Items from a dataset:
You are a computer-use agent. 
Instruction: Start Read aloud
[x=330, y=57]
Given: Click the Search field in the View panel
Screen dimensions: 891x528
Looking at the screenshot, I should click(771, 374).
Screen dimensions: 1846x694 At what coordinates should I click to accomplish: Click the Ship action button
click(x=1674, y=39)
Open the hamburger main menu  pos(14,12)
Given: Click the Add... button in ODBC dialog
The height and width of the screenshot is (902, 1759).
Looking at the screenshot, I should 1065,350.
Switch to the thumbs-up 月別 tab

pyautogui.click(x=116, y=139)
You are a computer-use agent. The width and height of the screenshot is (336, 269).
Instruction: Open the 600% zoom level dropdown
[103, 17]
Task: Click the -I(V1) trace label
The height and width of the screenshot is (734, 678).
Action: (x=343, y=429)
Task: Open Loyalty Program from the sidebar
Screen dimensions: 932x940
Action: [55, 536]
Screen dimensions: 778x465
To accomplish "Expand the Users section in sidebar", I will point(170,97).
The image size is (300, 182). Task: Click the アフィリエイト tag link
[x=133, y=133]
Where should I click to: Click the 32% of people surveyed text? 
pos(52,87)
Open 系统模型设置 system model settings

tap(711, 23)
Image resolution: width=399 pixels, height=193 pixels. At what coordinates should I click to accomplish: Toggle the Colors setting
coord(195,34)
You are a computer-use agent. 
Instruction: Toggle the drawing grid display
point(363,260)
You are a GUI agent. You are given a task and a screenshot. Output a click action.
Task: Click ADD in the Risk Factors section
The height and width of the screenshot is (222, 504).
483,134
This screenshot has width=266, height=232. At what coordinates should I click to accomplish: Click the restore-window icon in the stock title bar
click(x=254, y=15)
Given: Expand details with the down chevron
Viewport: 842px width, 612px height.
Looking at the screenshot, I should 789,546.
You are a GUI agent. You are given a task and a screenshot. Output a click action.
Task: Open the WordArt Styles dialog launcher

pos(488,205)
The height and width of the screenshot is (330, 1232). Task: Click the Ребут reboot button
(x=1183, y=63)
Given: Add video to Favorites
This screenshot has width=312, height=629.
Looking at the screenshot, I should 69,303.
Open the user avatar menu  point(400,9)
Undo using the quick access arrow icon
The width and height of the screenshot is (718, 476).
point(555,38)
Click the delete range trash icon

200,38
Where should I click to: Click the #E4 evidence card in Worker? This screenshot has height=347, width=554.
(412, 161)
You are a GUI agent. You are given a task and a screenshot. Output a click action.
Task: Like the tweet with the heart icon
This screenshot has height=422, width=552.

### Exercise objective:
Exact copies of the line containing "Task: Like the tweet with the heart icon" and of every line after it through the end of the entries are all that should be output.

### Finished task:
Task: Like the tweet with the heart icon
This screenshot has height=422, width=552.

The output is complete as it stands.